_DOCUMENT PASSAGE:_

--- BEGIN ---

Pytorch, GRU memory leak

GoingMyWay · August 27, 2020, 12:46pm

I am struggling with using GRU with the memory leak, here is the demo code

import tqdm
import torch as th
import torch.nn as nn
import torch.nn.functional as F

from torch.optim import Adam


class MyModel(nn.Module):
    def __init__(self, input_shape=348):
        super(MyModel, self).__init__()
        self.arrange = th.arange(55).int().cuda()

        self.fc1 = nn.Linear(input_shape, 32)
        self.rnn = nn.GRUCell(32, 32)
        self.fc2 = nn.Linear(32, 10*55)

    def forward(self, inputs, rnn_state):
        x = F.relu(self.fc1(inputs))
        rnn_state = rnn_state.reshape(-1, 32)
        h = self.rnn(x, rnn_state)
        logits = self.fc2(h)
        w = th.softmax(logits, dim=-1)
        alpha = th.div((th.argmax(w, dim=-1)+1).float(), float(w.shape[-1]))
        alpha_new = th.ceil(alpha*55-1).int()
        logits = logits.view(-1, 10, 55)
        values, indices = th.sort(logits, dim=2)
        masks = (self.arrange <= alpha_new[..., None]).float()
        masks = masks[:, None, :]
        values = th.sum(values * masks, dim=2)
        return values, h

def main():
    model = MyModel(input_shape=348)
    model.cuda()

    hidden_in = th.rand(1, 32).cuda()

--- END ---

_DATA LINES:_
--- BEGIN ---

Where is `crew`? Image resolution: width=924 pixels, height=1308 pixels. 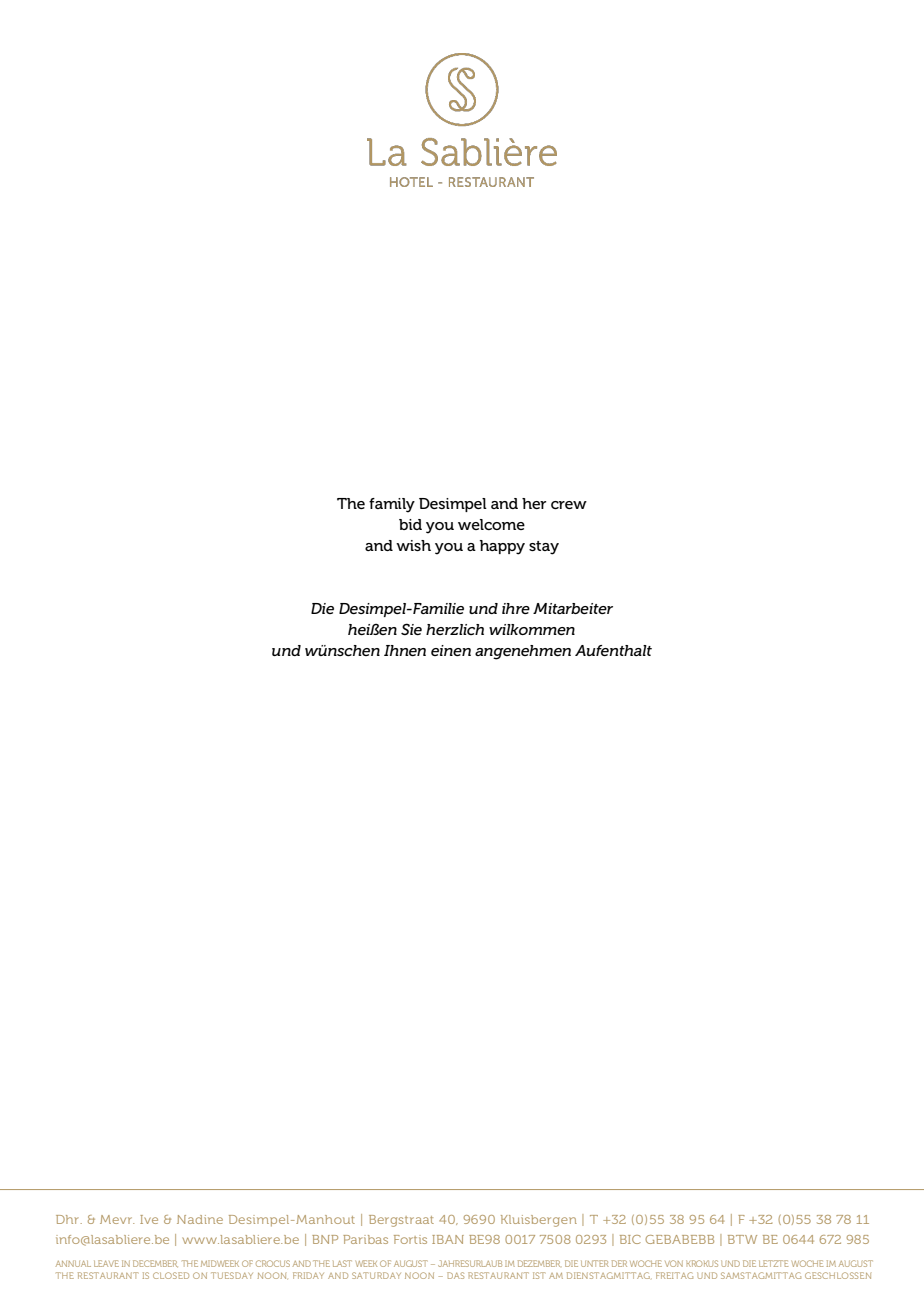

--- END ---

_TASK REQUIREMENTS:_ Extract the forum post about a PyTorch GRU memory leak, shown above the lines, and reproduce it in full without any changes.

_WORKED ANSWER:_
Pytorch, GRU memory leak

GoingMyWay · August 27, 2020, 12:46pm

I am struggling with using GRU with the memory leak, here is the demo code

import tqdm
import torch as th
import torch.nn as nn
import torch.nn.functional as F

from torch.optim import Adam


class MyModel(nn.Module):
    def __init__(self, input_shape=348):
        super(MyModel, self).__init__()
        self.arrange = th.arange(55).int().cuda()

        self.fc1 = nn.Linear(input_shape, 32)
        self.rnn = nn.GRUCell(32, 32)
        self.fc2 = nn.Linear(32, 10*55)

    def forward(self, inputs, rnn_state):
        x = F.relu(self.fc1(inputs))
        rnn_state = rnn_state.reshape(-1, 32)
        h = self.rnn(x, rnn_state)
        logits = self.fc2(h)
        w = th.softmax(logits, dim=-1)
        alpha = th.div((th.argmax(w, dim=-1)+1).float(), float(w.shape[-1]))
        alpha_new = th.ceil(alpha*55-1).int()
        logits = logits.view(-1, 10, 55)
        values, indices = th.sort(logits, dim=2)
        masks = (self.arrange <= alpha_new[..., None]).float()
        masks = masks[:, None, :]
        values = th.sum(values * masks, dim=2)
        return values, h

def main():
    model = MyModel(input_shape=348)
    model.cuda()

    hidden_in = th.rand(1, 32).cuda()